*Data for this exercise*.

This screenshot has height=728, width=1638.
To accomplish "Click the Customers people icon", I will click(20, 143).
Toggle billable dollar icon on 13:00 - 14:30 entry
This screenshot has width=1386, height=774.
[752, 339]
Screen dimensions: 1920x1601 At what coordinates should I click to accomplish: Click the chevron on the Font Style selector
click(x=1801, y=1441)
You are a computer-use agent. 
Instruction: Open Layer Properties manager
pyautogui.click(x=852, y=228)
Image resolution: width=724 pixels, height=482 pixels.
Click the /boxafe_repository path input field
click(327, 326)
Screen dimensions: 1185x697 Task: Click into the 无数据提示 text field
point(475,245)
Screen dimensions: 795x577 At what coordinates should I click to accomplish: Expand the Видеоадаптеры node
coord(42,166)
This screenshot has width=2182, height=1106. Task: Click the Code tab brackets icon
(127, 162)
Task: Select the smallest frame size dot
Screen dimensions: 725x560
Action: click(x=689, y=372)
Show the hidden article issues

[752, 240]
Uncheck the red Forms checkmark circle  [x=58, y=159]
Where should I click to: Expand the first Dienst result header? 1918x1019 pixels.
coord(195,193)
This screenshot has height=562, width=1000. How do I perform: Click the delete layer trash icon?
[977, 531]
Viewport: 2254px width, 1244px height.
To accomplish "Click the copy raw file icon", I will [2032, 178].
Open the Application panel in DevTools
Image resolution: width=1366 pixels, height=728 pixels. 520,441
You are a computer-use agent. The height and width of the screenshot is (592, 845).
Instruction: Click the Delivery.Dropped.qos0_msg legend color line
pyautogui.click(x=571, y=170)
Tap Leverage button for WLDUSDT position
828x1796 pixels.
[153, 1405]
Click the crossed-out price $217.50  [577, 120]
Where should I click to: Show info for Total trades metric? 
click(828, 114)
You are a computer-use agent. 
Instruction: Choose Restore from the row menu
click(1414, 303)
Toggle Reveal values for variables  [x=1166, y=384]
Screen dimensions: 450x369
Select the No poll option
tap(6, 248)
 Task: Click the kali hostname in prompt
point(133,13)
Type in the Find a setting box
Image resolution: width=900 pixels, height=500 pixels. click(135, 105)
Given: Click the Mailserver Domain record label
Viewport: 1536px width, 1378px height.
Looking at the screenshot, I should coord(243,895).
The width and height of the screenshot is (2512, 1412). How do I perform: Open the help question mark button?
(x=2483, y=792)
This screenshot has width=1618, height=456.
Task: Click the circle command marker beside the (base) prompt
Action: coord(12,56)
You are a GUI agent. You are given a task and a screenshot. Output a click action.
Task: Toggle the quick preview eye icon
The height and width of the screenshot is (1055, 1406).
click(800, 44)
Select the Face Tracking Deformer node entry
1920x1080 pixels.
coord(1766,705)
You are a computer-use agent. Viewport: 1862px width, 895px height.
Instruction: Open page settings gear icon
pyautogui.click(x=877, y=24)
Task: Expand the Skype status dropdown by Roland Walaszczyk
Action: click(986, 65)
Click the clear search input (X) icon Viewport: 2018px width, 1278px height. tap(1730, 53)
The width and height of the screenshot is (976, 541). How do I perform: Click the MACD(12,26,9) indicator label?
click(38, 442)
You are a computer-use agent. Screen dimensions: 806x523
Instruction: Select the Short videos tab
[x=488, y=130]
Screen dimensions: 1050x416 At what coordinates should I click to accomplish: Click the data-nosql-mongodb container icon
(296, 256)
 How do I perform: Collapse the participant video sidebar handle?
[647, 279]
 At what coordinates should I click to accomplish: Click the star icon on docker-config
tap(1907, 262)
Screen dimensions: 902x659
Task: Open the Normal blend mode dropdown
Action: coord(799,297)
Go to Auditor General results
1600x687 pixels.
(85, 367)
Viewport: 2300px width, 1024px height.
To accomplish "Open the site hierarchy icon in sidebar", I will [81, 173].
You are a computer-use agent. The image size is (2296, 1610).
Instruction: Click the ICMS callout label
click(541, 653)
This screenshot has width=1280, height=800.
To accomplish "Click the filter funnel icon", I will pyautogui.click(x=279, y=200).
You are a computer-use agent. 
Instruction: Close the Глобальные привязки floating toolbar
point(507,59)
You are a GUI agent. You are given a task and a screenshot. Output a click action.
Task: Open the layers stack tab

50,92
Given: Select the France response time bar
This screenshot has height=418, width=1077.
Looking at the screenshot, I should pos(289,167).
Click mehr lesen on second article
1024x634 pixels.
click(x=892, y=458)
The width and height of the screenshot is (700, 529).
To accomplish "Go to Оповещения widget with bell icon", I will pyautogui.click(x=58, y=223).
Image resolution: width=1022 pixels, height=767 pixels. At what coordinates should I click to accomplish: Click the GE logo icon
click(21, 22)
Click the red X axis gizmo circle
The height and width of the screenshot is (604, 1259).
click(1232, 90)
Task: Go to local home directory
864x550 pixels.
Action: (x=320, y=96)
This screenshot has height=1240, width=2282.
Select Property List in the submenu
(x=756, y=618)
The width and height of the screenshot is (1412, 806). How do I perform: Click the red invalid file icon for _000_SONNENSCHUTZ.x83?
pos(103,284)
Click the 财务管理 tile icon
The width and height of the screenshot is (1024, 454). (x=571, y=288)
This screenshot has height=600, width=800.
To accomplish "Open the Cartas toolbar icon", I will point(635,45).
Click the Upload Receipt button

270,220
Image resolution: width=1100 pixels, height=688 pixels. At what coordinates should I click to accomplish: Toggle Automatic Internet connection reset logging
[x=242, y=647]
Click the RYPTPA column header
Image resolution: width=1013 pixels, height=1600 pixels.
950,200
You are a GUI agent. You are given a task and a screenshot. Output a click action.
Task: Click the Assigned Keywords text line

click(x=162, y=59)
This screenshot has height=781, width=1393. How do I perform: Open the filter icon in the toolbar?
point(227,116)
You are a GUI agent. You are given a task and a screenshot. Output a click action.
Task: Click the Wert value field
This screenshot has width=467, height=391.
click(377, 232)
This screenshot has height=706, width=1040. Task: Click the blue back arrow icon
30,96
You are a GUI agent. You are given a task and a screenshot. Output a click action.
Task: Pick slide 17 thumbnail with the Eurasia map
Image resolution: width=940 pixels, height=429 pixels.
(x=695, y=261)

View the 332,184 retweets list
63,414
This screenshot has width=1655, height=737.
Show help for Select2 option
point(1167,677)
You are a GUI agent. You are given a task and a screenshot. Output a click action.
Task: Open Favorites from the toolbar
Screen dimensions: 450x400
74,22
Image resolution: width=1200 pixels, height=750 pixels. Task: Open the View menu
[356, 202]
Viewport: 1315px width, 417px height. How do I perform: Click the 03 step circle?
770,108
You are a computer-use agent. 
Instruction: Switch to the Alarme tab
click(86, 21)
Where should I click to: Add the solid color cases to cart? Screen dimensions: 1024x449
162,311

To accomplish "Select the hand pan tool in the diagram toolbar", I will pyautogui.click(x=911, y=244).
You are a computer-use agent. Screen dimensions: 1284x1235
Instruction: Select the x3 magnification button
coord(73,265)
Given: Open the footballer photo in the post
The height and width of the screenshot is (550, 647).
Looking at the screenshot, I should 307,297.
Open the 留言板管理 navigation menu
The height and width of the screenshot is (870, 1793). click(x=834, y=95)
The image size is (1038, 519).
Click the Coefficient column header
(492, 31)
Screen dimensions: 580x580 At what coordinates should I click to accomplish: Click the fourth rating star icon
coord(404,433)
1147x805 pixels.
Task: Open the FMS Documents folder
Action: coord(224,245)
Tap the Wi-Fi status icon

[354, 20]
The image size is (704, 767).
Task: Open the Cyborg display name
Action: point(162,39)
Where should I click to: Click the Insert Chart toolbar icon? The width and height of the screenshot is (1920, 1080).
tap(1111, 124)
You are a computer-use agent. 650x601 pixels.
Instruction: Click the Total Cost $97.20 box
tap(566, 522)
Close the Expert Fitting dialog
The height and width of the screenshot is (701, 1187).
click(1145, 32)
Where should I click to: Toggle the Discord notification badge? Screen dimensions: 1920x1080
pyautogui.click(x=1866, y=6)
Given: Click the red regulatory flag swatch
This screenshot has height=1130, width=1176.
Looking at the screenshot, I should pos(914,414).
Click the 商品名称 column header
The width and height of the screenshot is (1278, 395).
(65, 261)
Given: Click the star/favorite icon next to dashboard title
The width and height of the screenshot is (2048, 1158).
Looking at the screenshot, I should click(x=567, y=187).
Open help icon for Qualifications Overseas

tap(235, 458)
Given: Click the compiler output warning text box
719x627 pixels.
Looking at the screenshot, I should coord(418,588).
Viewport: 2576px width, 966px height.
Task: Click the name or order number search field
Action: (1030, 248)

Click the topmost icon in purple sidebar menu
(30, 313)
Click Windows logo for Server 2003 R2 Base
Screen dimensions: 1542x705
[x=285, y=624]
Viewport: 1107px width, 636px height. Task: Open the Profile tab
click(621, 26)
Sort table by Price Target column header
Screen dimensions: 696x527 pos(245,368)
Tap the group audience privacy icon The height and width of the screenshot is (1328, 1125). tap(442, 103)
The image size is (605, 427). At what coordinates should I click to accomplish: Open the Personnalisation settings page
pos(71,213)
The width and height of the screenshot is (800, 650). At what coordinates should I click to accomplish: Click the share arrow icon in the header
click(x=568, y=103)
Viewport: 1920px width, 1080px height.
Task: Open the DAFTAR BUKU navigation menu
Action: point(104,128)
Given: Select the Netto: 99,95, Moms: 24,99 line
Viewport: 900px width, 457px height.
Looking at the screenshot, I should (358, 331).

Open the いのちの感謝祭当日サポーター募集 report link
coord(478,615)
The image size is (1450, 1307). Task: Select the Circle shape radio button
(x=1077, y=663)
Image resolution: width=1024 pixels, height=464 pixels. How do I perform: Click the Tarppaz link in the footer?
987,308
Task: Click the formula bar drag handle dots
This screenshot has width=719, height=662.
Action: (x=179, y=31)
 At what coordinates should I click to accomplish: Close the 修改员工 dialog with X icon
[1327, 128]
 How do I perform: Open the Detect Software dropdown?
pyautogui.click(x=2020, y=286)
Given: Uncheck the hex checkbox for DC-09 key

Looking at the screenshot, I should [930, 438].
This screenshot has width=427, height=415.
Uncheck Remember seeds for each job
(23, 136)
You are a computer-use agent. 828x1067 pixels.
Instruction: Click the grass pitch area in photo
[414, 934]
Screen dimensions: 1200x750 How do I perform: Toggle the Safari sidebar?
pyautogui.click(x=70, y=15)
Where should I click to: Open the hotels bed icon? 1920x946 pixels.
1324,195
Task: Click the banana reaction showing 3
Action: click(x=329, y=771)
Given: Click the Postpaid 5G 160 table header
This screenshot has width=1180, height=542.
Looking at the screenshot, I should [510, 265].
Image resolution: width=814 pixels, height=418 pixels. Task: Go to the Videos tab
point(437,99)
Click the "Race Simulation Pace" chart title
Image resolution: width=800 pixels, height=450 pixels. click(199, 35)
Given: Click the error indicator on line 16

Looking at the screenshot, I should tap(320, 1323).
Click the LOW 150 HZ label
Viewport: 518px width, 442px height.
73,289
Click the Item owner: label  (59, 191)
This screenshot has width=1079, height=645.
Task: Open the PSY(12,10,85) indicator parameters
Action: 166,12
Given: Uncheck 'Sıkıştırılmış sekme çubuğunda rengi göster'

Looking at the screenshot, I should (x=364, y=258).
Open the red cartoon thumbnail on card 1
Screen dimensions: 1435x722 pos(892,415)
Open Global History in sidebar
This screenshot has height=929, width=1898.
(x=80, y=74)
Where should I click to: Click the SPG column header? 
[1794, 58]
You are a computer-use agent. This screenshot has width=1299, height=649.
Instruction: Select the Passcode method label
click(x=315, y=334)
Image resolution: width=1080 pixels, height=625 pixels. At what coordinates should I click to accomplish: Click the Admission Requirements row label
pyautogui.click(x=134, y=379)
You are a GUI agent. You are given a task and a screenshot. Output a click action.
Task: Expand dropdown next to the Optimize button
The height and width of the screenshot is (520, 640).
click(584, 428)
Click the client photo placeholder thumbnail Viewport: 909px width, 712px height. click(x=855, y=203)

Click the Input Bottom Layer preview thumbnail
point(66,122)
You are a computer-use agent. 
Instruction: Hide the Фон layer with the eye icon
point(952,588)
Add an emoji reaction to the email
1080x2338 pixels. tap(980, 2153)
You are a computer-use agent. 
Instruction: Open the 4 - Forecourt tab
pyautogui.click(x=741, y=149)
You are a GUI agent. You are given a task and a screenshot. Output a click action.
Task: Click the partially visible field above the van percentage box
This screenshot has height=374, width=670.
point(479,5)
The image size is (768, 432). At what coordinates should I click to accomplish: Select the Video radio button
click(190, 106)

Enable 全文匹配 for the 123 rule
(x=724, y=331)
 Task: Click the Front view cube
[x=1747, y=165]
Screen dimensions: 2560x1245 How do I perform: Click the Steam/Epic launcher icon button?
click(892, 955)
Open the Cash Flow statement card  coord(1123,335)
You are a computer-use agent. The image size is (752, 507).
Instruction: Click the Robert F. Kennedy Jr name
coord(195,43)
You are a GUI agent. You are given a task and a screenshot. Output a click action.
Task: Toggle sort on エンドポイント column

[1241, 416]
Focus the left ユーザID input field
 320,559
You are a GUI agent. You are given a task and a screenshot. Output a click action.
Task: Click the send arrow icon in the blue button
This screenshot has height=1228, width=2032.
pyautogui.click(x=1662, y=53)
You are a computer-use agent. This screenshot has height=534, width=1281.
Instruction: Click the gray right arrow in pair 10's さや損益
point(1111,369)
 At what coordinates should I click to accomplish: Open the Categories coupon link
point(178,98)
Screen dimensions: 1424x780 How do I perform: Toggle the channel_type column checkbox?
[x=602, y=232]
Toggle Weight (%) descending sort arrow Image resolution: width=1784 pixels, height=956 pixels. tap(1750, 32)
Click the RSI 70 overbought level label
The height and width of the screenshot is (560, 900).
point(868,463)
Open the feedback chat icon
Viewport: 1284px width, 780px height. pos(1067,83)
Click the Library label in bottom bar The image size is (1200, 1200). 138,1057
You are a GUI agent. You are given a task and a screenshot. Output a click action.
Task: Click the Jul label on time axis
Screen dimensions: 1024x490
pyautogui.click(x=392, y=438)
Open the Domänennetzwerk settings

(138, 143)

*Problem*. Rewrite the records from the line containing "Open the Cash" up to and including the line containing "point(1111,369)", replacing every occurrence of "Instruction" with "Command" and leaving all else unchanged.

*Correct output*.
Open the Cash Flow statement card  coord(1123,335)
You are a computer-use agent. The image size is (752, 507).
Command: Click the Robert F. Kennedy Jr name
coord(195,43)
You are a GUI agent. You are given a task and a screenshot. Output a click action.
Task: Toggle sort on エンドポイント column

[1241, 416]
Focus the left ユーザID input field
 320,559
You are a GUI agent. You are given a task and a screenshot. Output a click action.
Task: Click the send arrow icon in the blue button
This screenshot has height=1228, width=2032.
pyautogui.click(x=1662, y=53)
You are a computer-use agent. This screenshot has height=534, width=1281.
Command: Click the gray right arrow in pair 10's さや損益
point(1111,369)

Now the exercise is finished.